Hetty Rosenstein, New Jersey director for the Communications Works of America, which represents 15,000 county and municipal employees statewide, called Chapter 78 “a very blunt instrument.” She said the schedule set forth in the law “limits the ability of the employer and the unions to negotiate cutting-edge approaches to health care costs that actually reduce the cost of health care as opposed just cost-shifting.”

“CWA will seek to negotiate something other than the Chapter 78 schedule where it benefits our members, and yes, we are always looking to lower the cost of health care, but that does not necessarily translate to higher costs for the employer,” Rosenstein said.

The health care reform bill was touted by Christie as providing an additional $3.1 billion for state taxpayers over 10 years, but for many Atlantic County municipal budgets, the savings have been minimal.

Margate saw a savings of $210,820 in group health benefit costs from 2014 to 2015 — one of the largest savings in the county.

Chief Financial Officer Lisa McLaughlin said the average yearly increase for the cost of benefits under the State Health Benefits Plan has been 8 percent. She said this year’s budget has a $250,000 increase in employee contributions, “which is basically offsetting the increase in the premiums.”

Margate is in the final year of the four-year phase-in of employee contributions.

“That means for next year, we’re going to have approximately $250,000 less that we’re going to have to come up with in our budget,” McLaughlin said.

Travagline said the reforms have helped in Northfield — last year, the city saw a $15,000 increase in group health insurance costs — but were not a solution. Last year, to reduce costs, Northfield switched its employees, who are on the state plan, from a $10 co-pay plan to a $15 co-pay plan.

“There was no savings,” he said.

With a budget set to be introduced in March, Northfield is looking to hold the line on tax increases for its residents as its ratable base shrinks rapidly.

“In Northfield, we are looking into furloughs. We are looking into privatization and we are looking into making the departments more efficient, whether it’s a third-party vendor or unfortunately maybe a layoff, hopefully through attrition. We are looking at everything,” Travagline said.

For Egg Harbor Township, Miller said group health benefits costs — while they increased about $442,952 from 2014 to 2015 — are a small component of dozens of budgetary line items in a $39 million budget.

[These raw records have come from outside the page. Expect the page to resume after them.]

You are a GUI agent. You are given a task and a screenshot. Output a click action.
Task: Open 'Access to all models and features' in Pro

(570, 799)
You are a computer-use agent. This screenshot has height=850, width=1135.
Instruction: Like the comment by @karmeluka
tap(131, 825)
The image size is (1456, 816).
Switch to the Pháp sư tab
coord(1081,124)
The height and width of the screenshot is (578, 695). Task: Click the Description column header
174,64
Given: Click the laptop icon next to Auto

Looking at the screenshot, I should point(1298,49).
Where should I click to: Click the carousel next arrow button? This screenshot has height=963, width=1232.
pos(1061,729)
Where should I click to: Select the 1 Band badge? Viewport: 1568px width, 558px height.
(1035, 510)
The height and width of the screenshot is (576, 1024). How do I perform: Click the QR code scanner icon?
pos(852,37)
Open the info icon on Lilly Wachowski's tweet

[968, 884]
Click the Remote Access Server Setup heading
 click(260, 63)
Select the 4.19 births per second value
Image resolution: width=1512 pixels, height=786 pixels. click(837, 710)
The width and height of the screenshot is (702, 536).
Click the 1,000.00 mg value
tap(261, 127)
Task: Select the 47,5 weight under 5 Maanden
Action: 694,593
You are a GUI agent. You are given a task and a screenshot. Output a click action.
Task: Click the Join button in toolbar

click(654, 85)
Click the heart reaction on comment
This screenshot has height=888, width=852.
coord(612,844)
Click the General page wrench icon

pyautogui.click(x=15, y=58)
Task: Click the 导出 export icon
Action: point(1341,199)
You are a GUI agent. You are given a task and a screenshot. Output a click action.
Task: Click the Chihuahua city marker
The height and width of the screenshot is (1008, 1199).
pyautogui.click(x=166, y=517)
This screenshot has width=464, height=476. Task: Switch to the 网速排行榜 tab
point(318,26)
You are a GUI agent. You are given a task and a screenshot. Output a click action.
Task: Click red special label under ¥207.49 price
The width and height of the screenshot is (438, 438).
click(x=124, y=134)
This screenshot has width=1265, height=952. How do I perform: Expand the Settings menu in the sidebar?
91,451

Miller said that from 2015 to 2016, the township’s group health care cost is going up by $100,000 “because we’re picking up more contributions by employees.”

He said that the health care reform law helped to bring municipal costs in line, but hasn’t helped to reduce the overall burden.

“From the standpoint of shifting the cost onto the employee, yes it has done that,” Miller said. “As large as a group of lives covered in the State Health Benefits Plan, the state should have greater leverage in negotiation with the providers. That doesn’t seem to have been working the last couple of years.”

Marcus King, president of Teamsters Local 331 in Egg Harbor City, which represents hundreds of municipal and county workers in Atlantic County, said health care should have remained a negotiating tool for union members.

“I don’t think we would ever go back to employees not contributing toward their health care. I will tell you that we’ve always negotiated health care when we negotiated wages in the contract,” King said. “I’m hoping to go back to negotiate that benefit again. I would like to see a flat dollar amount opposed to a percentage.”

He said the health care reform law left a “big wide hole” in municipal and county budgets.

“Now we have this crater and nobody knows how we’re going to fill it,” he said.